#### THE PROBLEM:
Reproduce the following data line for line, with no changes.

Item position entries
-- BEGIN --

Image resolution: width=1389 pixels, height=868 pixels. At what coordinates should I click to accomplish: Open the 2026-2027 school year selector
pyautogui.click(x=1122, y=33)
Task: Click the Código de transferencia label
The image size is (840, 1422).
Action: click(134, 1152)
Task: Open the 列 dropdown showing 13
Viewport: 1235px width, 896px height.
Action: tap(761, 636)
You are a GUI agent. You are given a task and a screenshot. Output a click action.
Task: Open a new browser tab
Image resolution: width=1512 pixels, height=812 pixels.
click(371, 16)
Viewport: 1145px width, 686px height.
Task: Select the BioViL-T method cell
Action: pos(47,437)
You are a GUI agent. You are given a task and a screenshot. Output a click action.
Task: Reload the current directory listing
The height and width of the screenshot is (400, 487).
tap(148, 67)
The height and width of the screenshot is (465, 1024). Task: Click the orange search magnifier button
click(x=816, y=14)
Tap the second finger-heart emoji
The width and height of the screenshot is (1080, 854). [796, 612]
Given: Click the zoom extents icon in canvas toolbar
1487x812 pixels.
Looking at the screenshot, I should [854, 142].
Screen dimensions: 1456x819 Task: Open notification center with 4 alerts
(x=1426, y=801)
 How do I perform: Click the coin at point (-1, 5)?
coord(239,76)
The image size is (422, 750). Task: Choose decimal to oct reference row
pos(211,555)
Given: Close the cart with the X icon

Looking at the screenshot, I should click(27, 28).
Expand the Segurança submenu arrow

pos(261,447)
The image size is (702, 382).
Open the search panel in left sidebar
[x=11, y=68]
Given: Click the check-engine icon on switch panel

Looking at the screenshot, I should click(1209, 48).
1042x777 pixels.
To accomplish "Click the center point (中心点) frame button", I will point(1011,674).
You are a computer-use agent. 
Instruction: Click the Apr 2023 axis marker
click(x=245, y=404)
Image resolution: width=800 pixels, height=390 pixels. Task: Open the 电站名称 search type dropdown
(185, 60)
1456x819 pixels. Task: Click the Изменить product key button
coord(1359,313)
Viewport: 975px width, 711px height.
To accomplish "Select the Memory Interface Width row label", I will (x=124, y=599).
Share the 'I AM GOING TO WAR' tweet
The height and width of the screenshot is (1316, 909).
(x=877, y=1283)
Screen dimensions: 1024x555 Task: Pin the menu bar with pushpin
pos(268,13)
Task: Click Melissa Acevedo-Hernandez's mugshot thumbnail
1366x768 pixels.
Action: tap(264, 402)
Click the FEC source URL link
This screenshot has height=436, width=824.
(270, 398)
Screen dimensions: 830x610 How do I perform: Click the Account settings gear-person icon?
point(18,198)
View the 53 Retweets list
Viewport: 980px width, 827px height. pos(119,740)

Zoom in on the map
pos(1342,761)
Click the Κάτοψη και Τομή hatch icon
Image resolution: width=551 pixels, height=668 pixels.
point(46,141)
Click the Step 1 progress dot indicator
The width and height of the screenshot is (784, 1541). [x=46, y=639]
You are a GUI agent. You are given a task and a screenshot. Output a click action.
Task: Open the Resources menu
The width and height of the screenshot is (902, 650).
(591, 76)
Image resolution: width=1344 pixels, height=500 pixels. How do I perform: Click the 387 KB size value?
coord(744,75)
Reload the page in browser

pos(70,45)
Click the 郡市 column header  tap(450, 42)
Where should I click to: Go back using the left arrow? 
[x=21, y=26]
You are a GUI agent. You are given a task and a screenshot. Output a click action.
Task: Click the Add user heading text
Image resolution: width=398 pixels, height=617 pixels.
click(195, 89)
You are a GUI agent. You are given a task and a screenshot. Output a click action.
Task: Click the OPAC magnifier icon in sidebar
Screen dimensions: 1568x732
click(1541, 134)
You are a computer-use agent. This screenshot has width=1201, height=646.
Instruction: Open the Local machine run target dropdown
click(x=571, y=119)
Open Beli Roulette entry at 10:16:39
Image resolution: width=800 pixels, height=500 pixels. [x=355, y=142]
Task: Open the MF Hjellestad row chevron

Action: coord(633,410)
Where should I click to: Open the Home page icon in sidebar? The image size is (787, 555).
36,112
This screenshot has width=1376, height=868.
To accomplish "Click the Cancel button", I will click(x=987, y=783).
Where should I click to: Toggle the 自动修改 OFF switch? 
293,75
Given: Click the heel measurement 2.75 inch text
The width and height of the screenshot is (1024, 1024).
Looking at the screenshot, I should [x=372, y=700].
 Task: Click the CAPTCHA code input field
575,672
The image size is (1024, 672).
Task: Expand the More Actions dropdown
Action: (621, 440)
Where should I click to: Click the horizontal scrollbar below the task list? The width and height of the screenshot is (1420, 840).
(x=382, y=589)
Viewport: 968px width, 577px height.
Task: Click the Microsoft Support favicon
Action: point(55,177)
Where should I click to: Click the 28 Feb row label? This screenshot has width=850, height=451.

-- END --

#### RESULT FOR THIS TASK:
Image resolution: width=1389 pixels, height=868 pixels. At what coordinates should I click to accomplish: Open the 2026-2027 school year selector
pyautogui.click(x=1122, y=33)
Task: Click the Código de transferencia label
The image size is (840, 1422).
Action: click(134, 1152)
Task: Open the 列 dropdown showing 13
Viewport: 1235px width, 896px height.
Action: tap(761, 636)
You are a GUI agent. You are given a task and a screenshot. Output a click action.
Task: Open a new browser tab
Image resolution: width=1512 pixels, height=812 pixels.
click(371, 16)
Viewport: 1145px width, 686px height.
Task: Select the BioViL-T method cell
Action: pos(47,437)
You are a GUI agent. You are given a task and a screenshot. Output a click action.
Task: Reload the current directory listing
The height and width of the screenshot is (400, 487).
tap(148, 67)
The height and width of the screenshot is (465, 1024). Task: Click the orange search magnifier button
click(x=816, y=14)
Tap the second finger-heart emoji
The width and height of the screenshot is (1080, 854). [796, 612]
Given: Click the zoom extents icon in canvas toolbar
1487x812 pixels.
Looking at the screenshot, I should [854, 142].
Screen dimensions: 1456x819 Task: Open notification center with 4 alerts
(x=1426, y=801)
 How do I perform: Click the coin at point (-1, 5)?
coord(239,76)
The image size is (422, 750). Task: Choose decimal to oct reference row
pos(211,555)
Given: Close the cart with the X icon

Looking at the screenshot, I should click(27, 28).
Expand the Segurança submenu arrow

pos(261,447)
The image size is (702, 382).
Open the search panel in left sidebar
[x=11, y=68]
Given: Click the check-engine icon on switch panel

Looking at the screenshot, I should click(1209, 48).
1042x777 pixels.
To accomplish "Click the center point (中心点) frame button", I will point(1011,674).
You are a computer-use agent. 
Instruction: Click the Apr 2023 axis marker
click(x=245, y=404)
Image resolution: width=800 pixels, height=390 pixels. Task: Open the 电站名称 search type dropdown
(185, 60)
1456x819 pixels. Task: Click the Изменить product key button
coord(1359,313)
Viewport: 975px width, 711px height.
To accomplish "Select the Memory Interface Width row label", I will (x=124, y=599).
Share the 'I AM GOING TO WAR' tweet
The height and width of the screenshot is (1316, 909).
(x=877, y=1283)
Screen dimensions: 1024x555 Task: Pin the menu bar with pushpin
pos(268,13)
Task: Click Melissa Acevedo-Hernandez's mugshot thumbnail
1366x768 pixels.
Action: tap(264, 402)
Click the FEC source URL link
This screenshot has height=436, width=824.
(270, 398)
Screen dimensions: 830x610 How do I perform: Click the Account settings gear-person icon?
point(18,198)
View the 53 Retweets list
Viewport: 980px width, 827px height. pos(119,740)

Zoom in on the map
pos(1342,761)
Click the Κάτοψη και Τομή hatch icon
Image resolution: width=551 pixels, height=668 pixels.
point(46,141)
Click the Step 1 progress dot indicator
The width and height of the screenshot is (784, 1541). [x=46, y=639]
You are a GUI agent. You are given a task and a screenshot. Output a click action.
Task: Open the Resources menu
The width and height of the screenshot is (902, 650).
(591, 76)
Image resolution: width=1344 pixels, height=500 pixels. How do I perform: Click the 387 KB size value?
coord(744,75)
Reload the page in browser

pos(70,45)
Click the 郡市 column header  tap(450, 42)
Where should I click to: Go back using the left arrow? 
[x=21, y=26]
You are a GUI agent. You are given a task and a screenshot. Output a click action.
Task: Click the Add user heading text
Image resolution: width=398 pixels, height=617 pixels.
click(195, 89)
You are a GUI agent. You are given a task and a screenshot. Output a click action.
Task: Click the OPAC magnifier icon in sidebar
Screen dimensions: 1568x732
click(1541, 134)
You are a computer-use agent. This screenshot has width=1201, height=646.
Instruction: Open the Local machine run target dropdown
click(x=571, y=119)
Open Beli Roulette entry at 10:16:39
Image resolution: width=800 pixels, height=500 pixels. [x=355, y=142]
Task: Open the MF Hjellestad row chevron

Action: coord(633,410)
Where should I click to: Open the Home page icon in sidebar? The image size is (787, 555).
36,112
This screenshot has width=1376, height=868.
To accomplish "Click the Cancel button", I will click(x=987, y=783).
Where should I click to: Toggle the 自动修改 OFF switch? 
293,75
Given: Click the heel measurement 2.75 inch text
The width and height of the screenshot is (1024, 1024).
Looking at the screenshot, I should [x=372, y=700].
 Task: Click the CAPTCHA code input field
575,672
The image size is (1024, 672).
Task: Expand the More Actions dropdown
Action: (621, 440)
Where should I click to: Click the horizontal scrollbar below the task list? The width and height of the screenshot is (1420, 840).
(x=382, y=589)
Viewport: 968px width, 577px height.
Task: Click the Microsoft Support favicon
Action: point(55,177)
Where should I click to: Click the 28 Feb row label? This screenshot has width=850, height=451.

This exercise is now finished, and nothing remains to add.